All-grade leukopenia was observed in 19.4% of our present series, and one patient was unable to continue the therapy. In the SELECT BC trial, all-grade leukopenia was observed in 43% of the S-1 group [4]. Of our 36 patients with MBC, grade 3 leukopenia was observed in 13.9%, as one of the most common adverse events in this regimen. Adverse events such as hair loss, peripheral neuropathy, gastrointestinal toxicity and edema — which are commonly observed in patients with taxane or anthracycline regimens [23] — were not observed in our study. The benefit of avoiding hair loss is of particular concern from the patients’ perspective [24]. Approximately 10–20% of patients who received S-1 developed lacrimal drainage obstruction or stenosis [25, 26]. In the present trial, only one (2.8%) patient developed lacrimal drainage obstruction. In light of these results, we suggest that this sequential S-1 and CPA therapy is a feasible and tolerable regimen in terms of both efficacy and safety.

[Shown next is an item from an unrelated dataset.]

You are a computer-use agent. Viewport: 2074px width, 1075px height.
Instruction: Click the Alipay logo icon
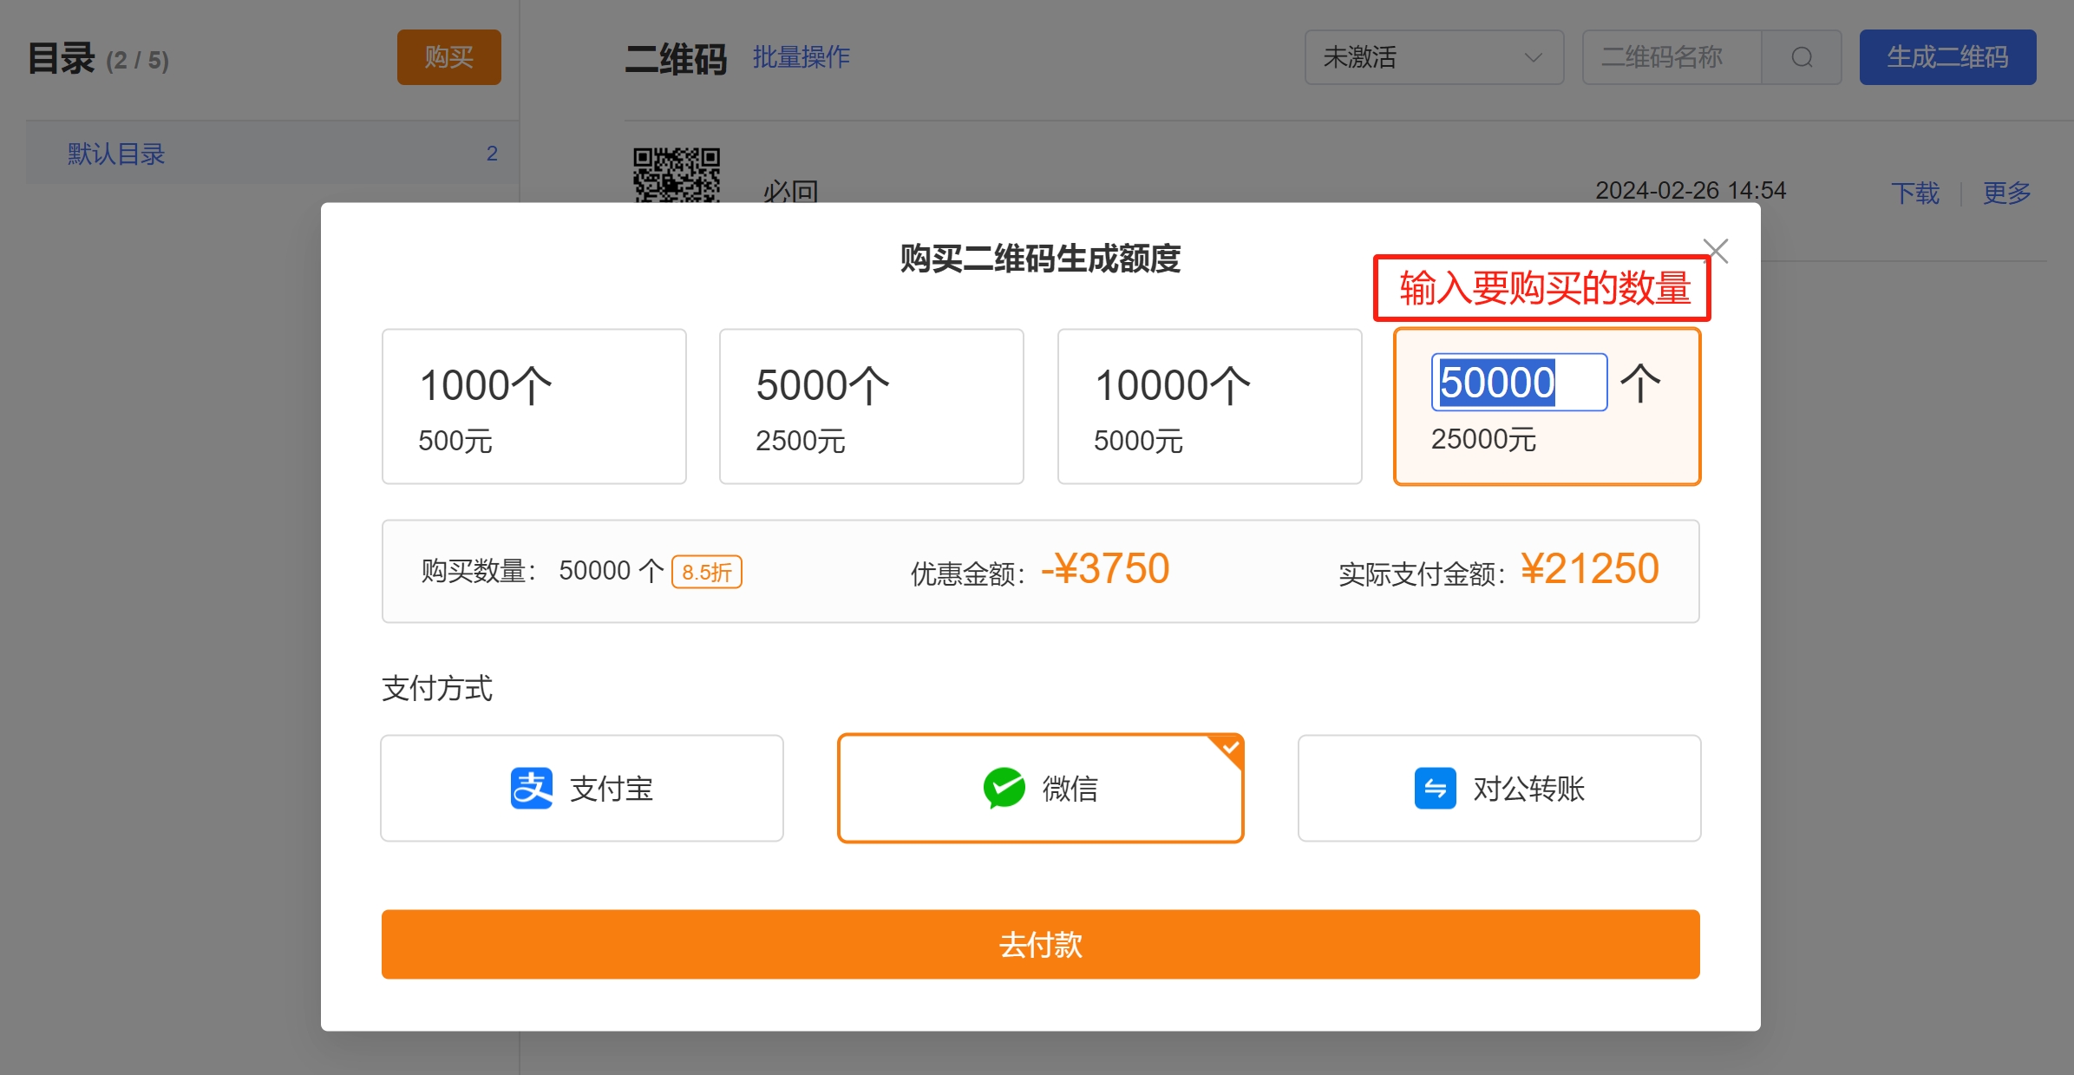tap(531, 788)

This study has potential limitations, the major one being the small number of cases (n = 36) and the inclusion of a single center. However, this is the first prospective clinical trial to evaluate the efficacy of sequential therapy with S-1 and CPA for metastatic breast cancer. Additional research is needed to explore the efficacy of this therapy in larger numbers of patients to confirm the effects and safety profile of sequential therapy with S-1 and CPA.

Conclusions

The combination of sequential therapy with S-1 and CPA was tolerable and had efficacy with good disease control in this study. Sequential therapy with S-1 and CPA may be a feasible new treatment option for patients with MBC. Further study is warranted to explore the efficacy of sequential therapy with S-1 and CPA, especially considering this is a small, open-label, single center trial with no formal hypothesis testing.